<<<<
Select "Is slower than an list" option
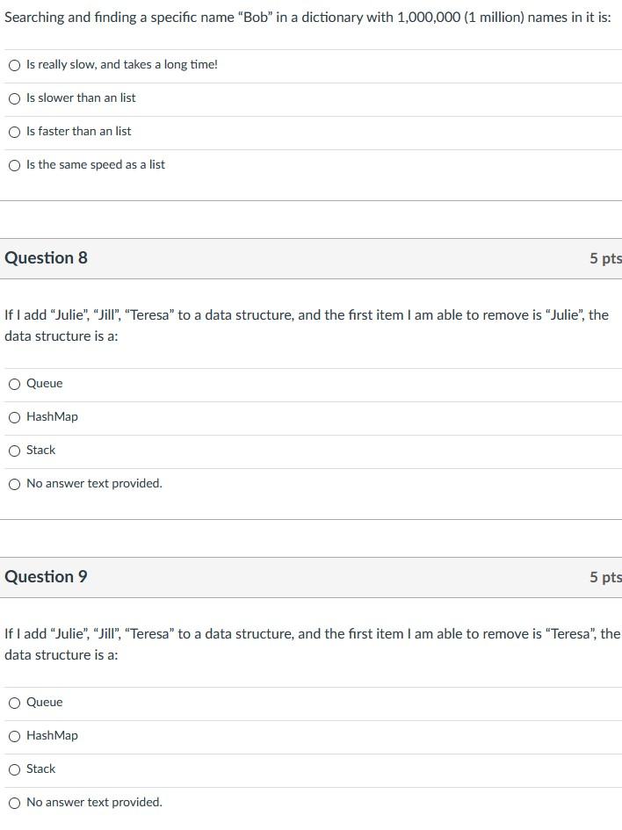The width and height of the screenshot is (622, 830). pos(14,98)
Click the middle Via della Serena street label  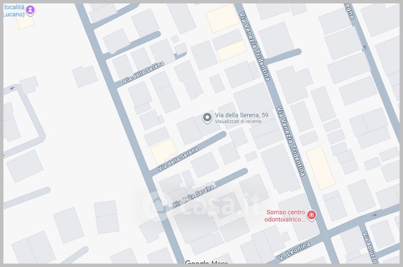coord(178,159)
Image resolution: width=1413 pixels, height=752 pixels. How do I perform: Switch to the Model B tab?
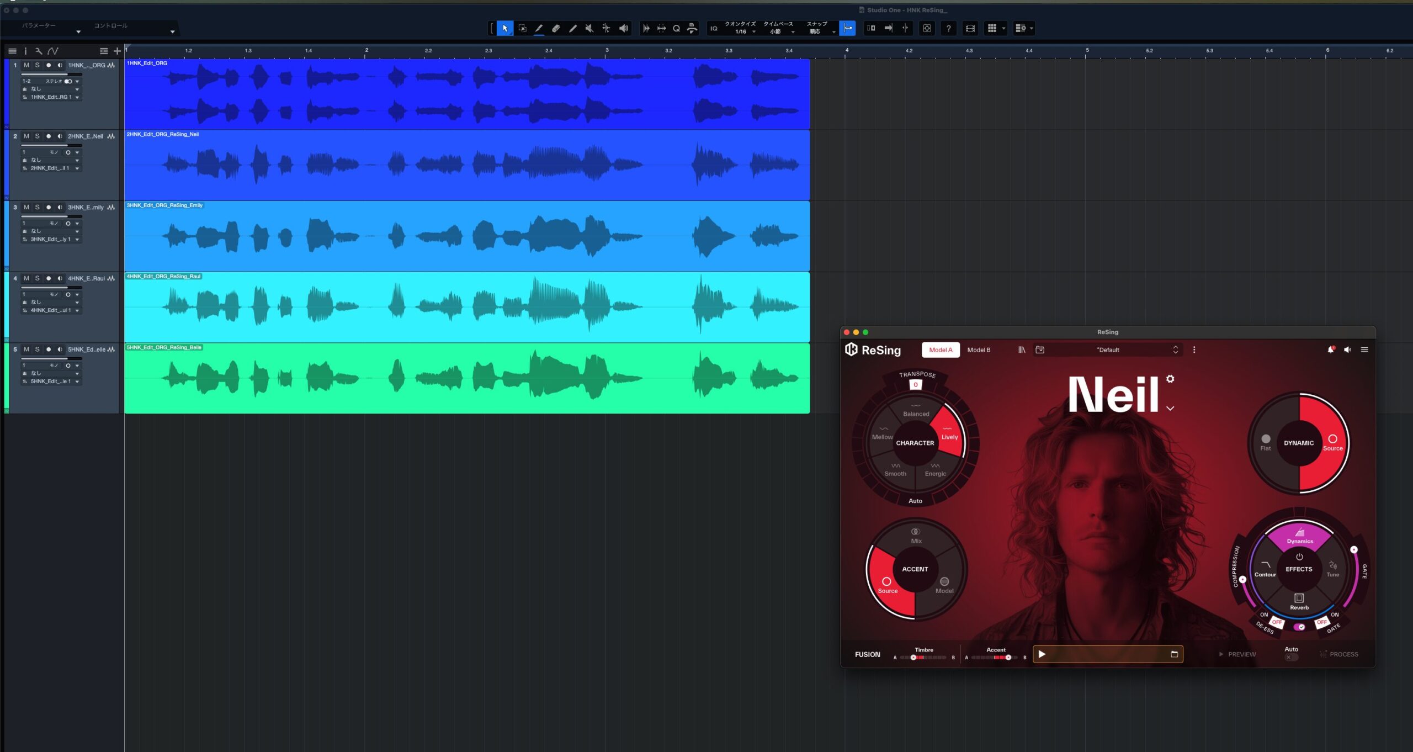click(x=979, y=349)
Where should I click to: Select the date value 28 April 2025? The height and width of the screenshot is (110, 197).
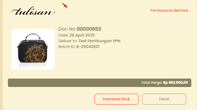point(82,35)
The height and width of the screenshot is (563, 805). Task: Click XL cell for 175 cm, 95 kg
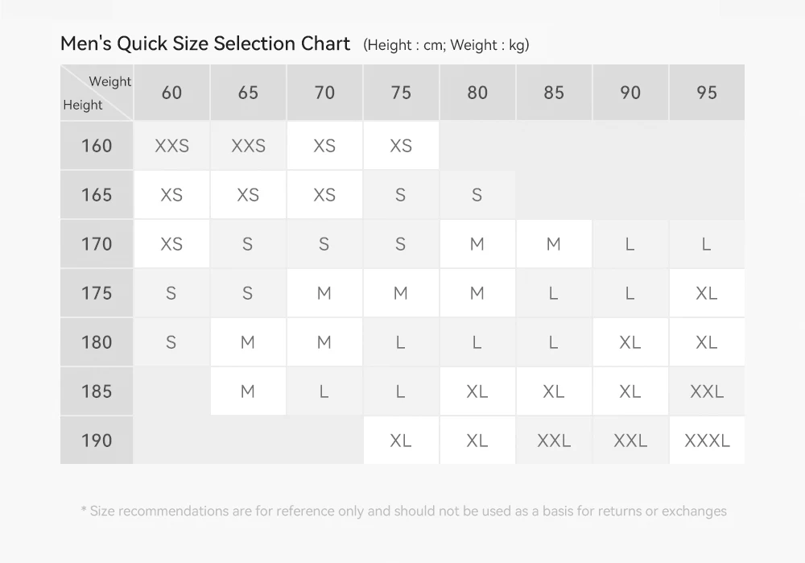pyautogui.click(x=707, y=293)
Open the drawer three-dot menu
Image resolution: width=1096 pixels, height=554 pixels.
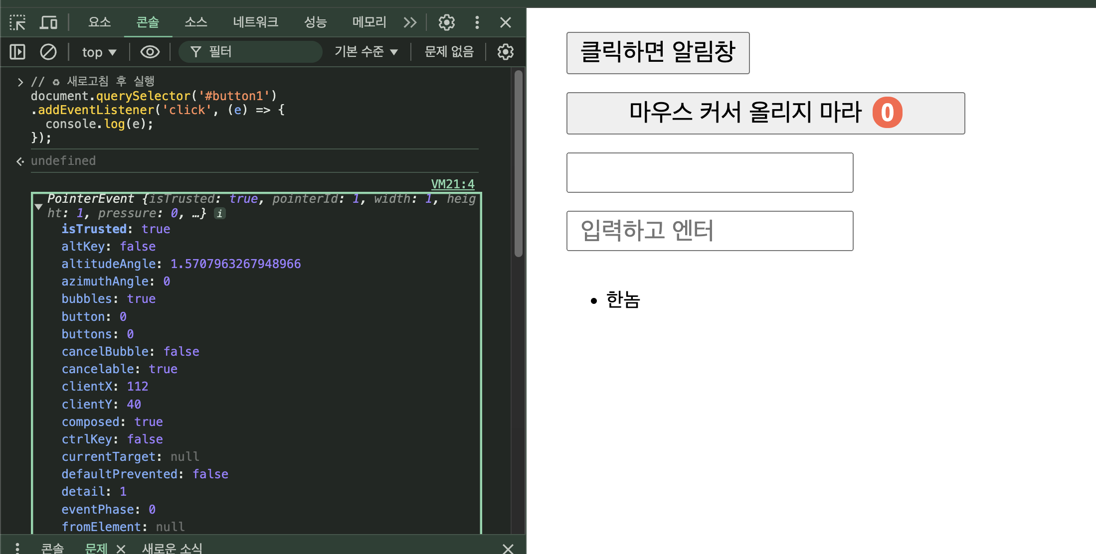pyautogui.click(x=17, y=548)

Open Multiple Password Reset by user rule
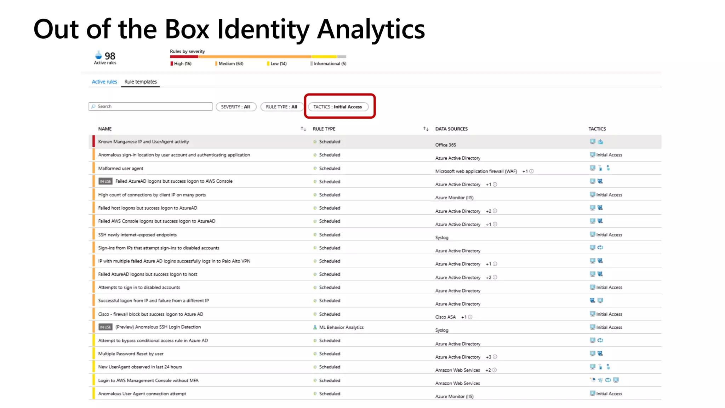pos(131,353)
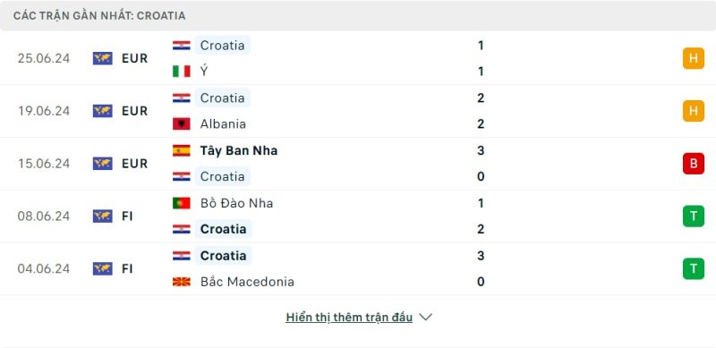716x348 pixels.
Task: Click the North Macedonia flag icon
Action: coord(182,282)
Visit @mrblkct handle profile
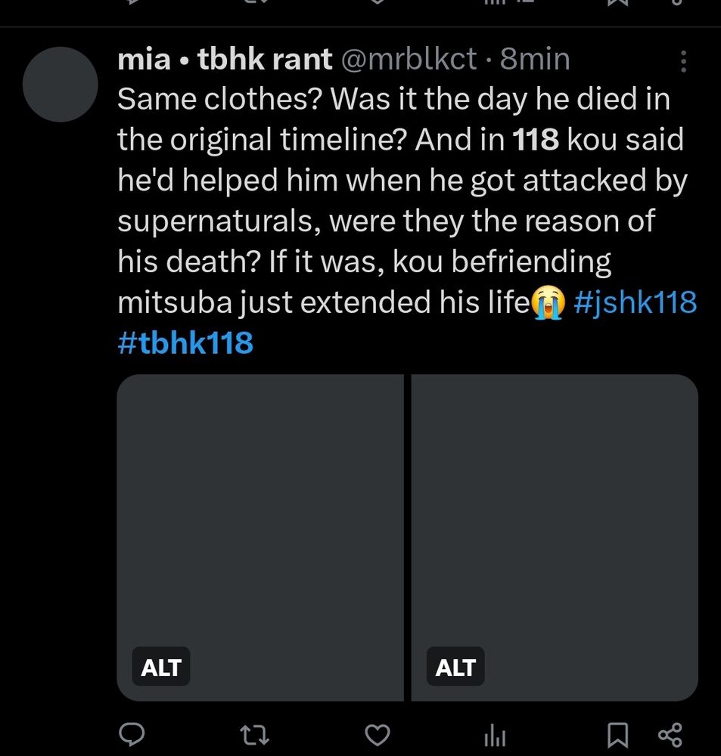The height and width of the screenshot is (756, 721). pos(409,59)
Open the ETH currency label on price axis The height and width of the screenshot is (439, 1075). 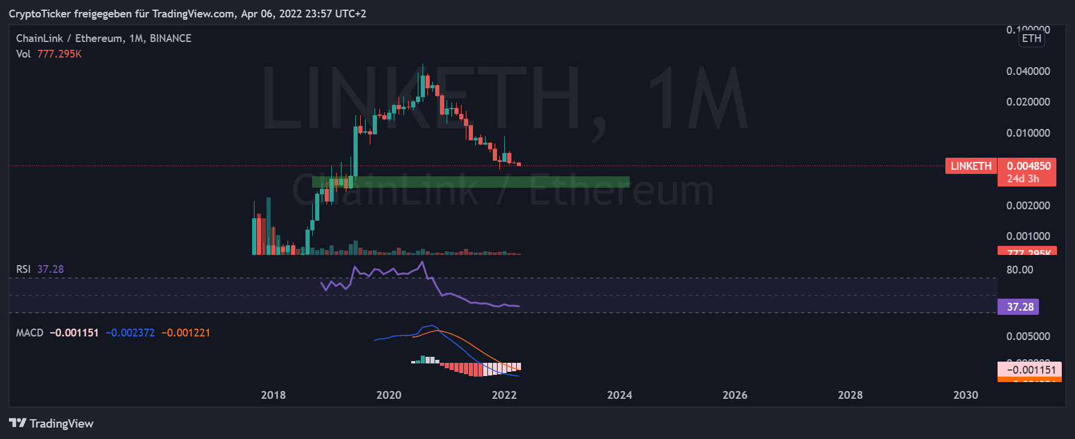1031,38
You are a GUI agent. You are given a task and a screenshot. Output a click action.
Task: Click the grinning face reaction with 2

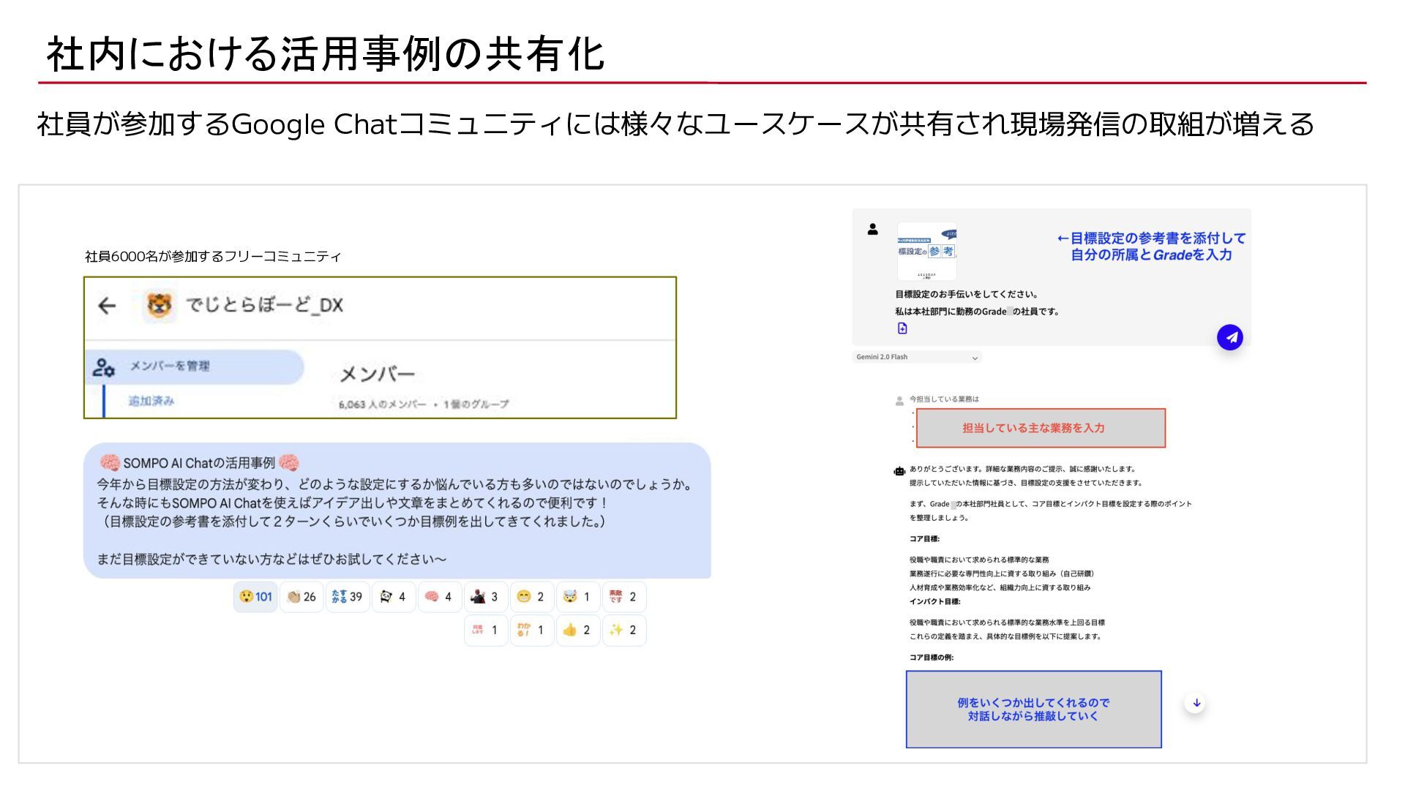click(531, 597)
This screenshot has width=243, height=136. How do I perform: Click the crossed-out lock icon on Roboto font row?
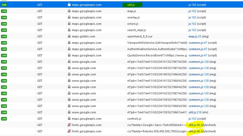(69, 131)
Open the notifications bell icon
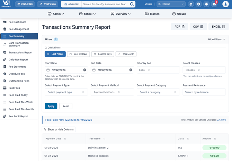 coord(206,4)
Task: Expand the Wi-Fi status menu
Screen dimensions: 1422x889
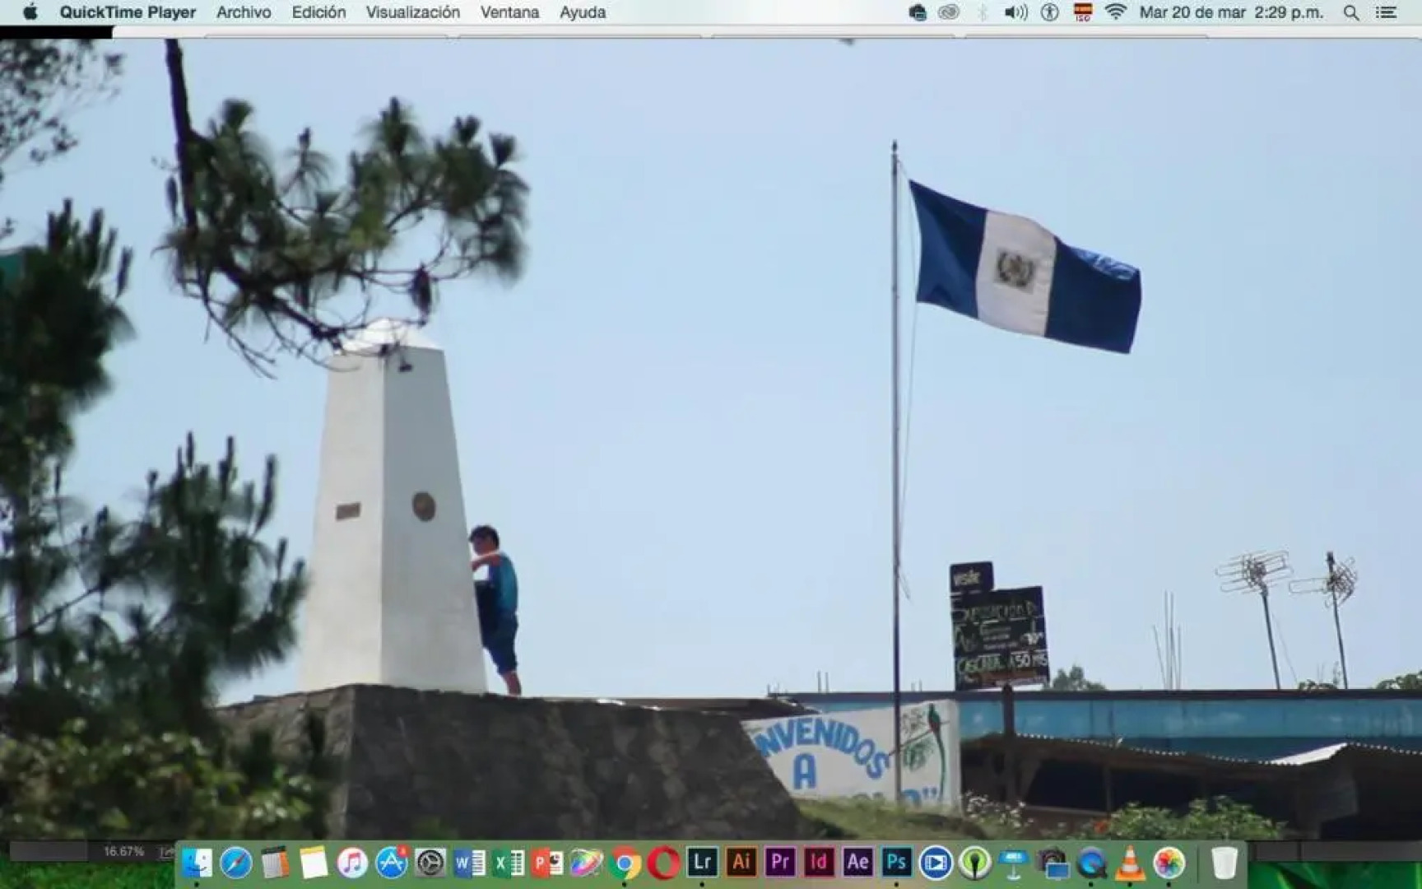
>>>>
List each line of the records above that contains the word "menu", copying every such line in full.

Open the drawer three-dot menu
Task: Expand the Wi-Fi status menu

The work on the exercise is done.